This is the mail archive of the
gcc-bugs@gcc.gnu.org
mailing list for the GCC project.
[Bug tree-optimization/18438] vectorizer failed for vector matrix multiplication
- From: "mkuvyrkov at gcc dot gnu.org" <gcc-bugzilla at gcc dot gnu dot org>
- To: gcc-bugs at gcc dot gnu dot org
- Date: Mon, 12 Dec 2016 10:03:09 +0000
- Subject: [Bug tree-optimization/18438] vectorizer failed for vector matrix multiplication
- Auto-submitted: auto-generated
- References: <bug-18438-4@http.gcc.gnu.org/bugzilla/>
https://gcc.gnu.org/bugzilla/show_bug.cgi?id=18438
--- Comment #12 from Maxim Kuvyrkov <mkuvyrkov at gcc dot gnu.org> ---
(In reply to Andrew Pinski from comment #11)
> (In reply to Maxim Kuvyrkov from comment #9)

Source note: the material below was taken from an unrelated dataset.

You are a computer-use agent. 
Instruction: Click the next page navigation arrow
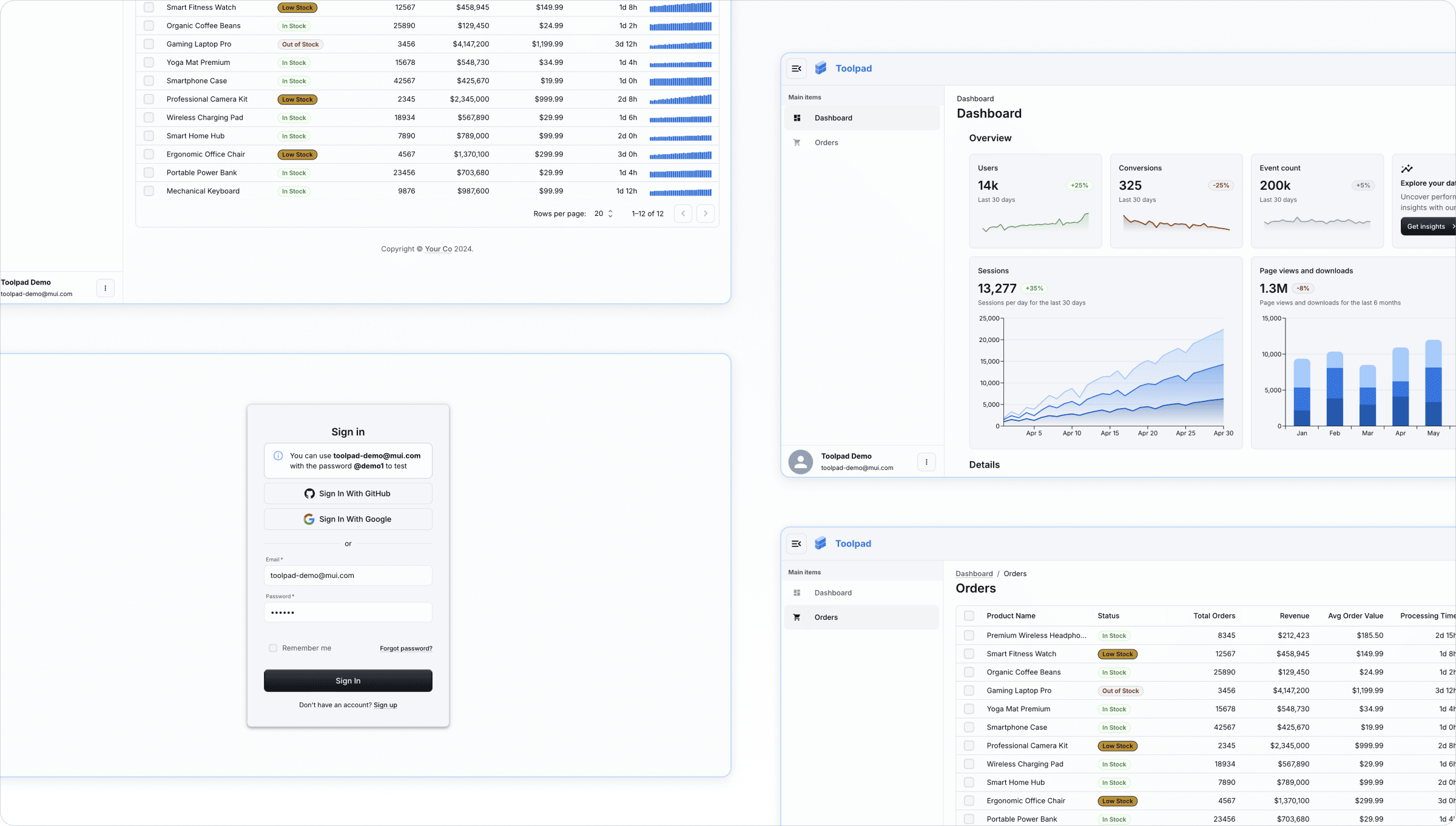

> > which then becomes for aarch64:
> > .L4:
> > ld2 {v0.2d - v1.2d}, [x1]
> > add w2, w2, 1
> > cmp w2, w7
> > eor v0.16b, v2.16b, v0.16b
> > umov x4, v0.d[1]
> > st1 {v0.d}[0], [x1]
> > add x1, x1, 32
> > str x4, [x1, -16]
> > bcc .L4
>
>
> What I did for thunderx was create a vector cost model which caused this
> loop not be vectorized to get the regression from happening. Not this might
> actually be better code for some micro arch. I need to check with the new
> processor we have in house but that is next week or so. I don't know how
> much I can share next week though.
You are making an orthogonal point to this bug report: whether or not to
vectorize such a loop. But if loop is vectorized, then on any
microarchitecture it is better to have "st2" vs "umov; st1; str".